## Task item
Return the line containing "Given: Click the" and every line beneath it through the end of the entries below, unchanged. Pictures stay out.

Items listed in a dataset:
<<<<
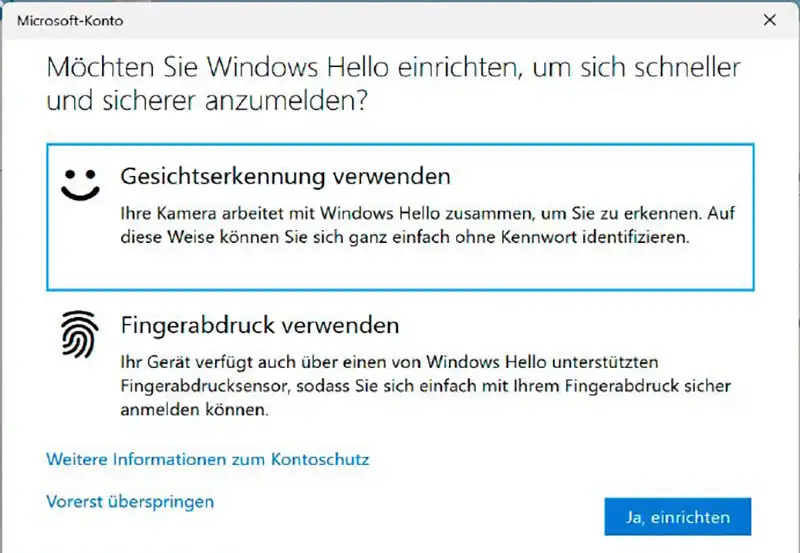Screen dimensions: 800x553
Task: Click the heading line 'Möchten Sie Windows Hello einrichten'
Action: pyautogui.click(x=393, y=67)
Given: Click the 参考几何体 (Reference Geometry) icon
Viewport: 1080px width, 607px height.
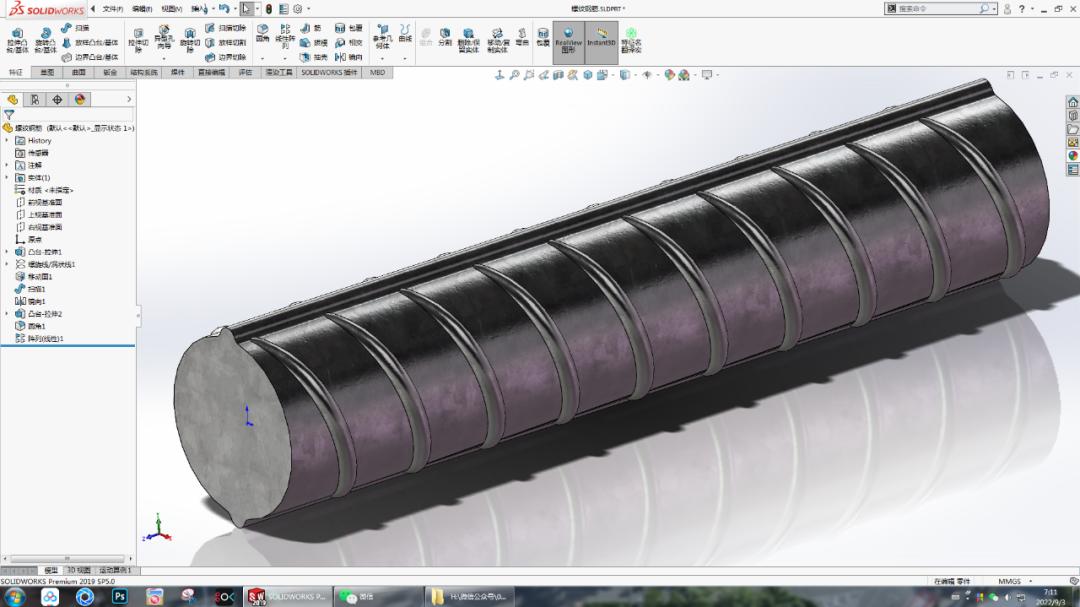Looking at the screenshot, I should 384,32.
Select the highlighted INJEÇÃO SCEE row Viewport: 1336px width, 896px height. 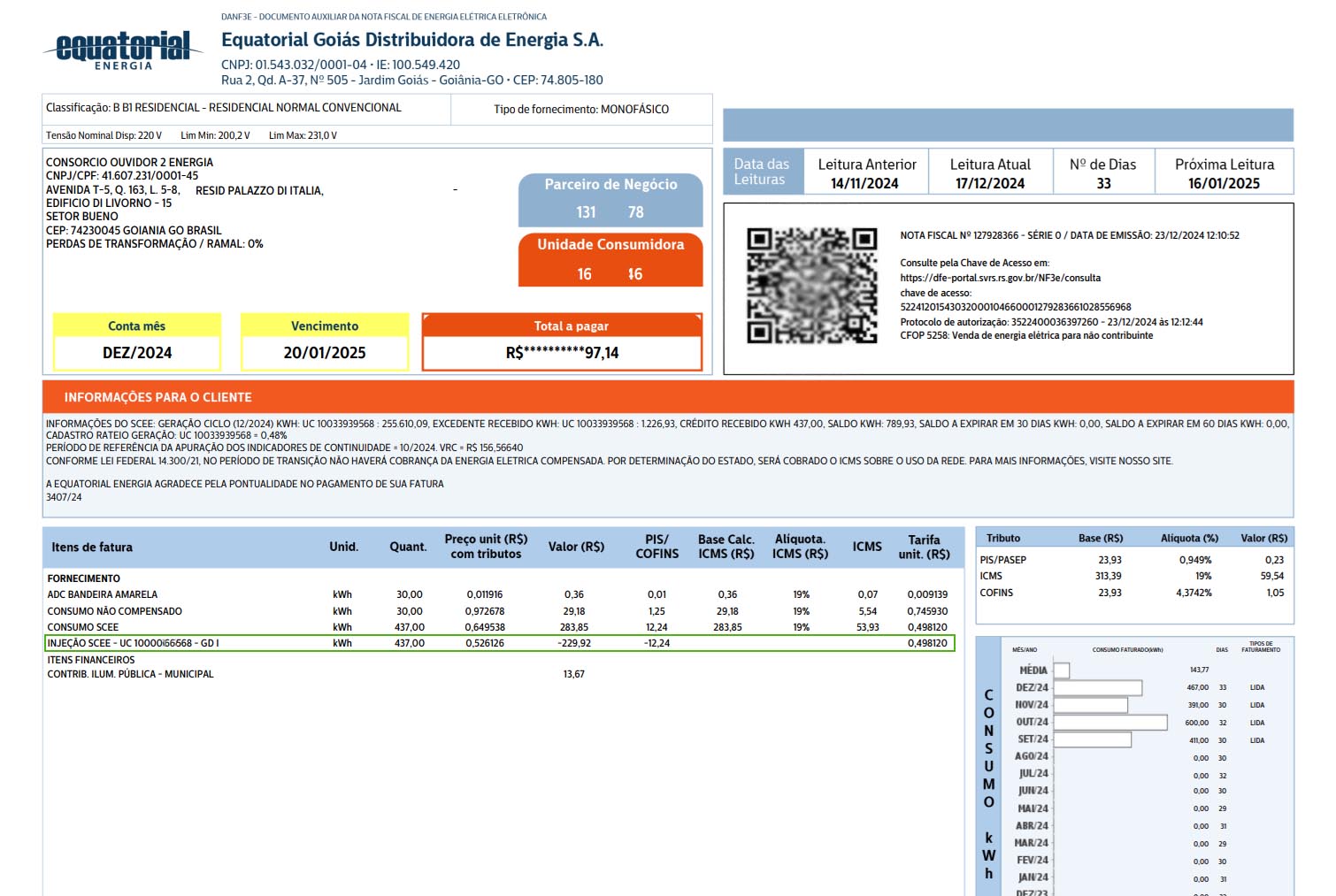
>>>>
## Exercise output
Given: Click the 参考几何体 (Reference Geometry) icon
Viewport: 1080px width, 607px height.
Looking at the screenshot, I should 384,32.
Select the highlighted INJEÇÃO SCEE row Viewport: 1336px width, 896px height. 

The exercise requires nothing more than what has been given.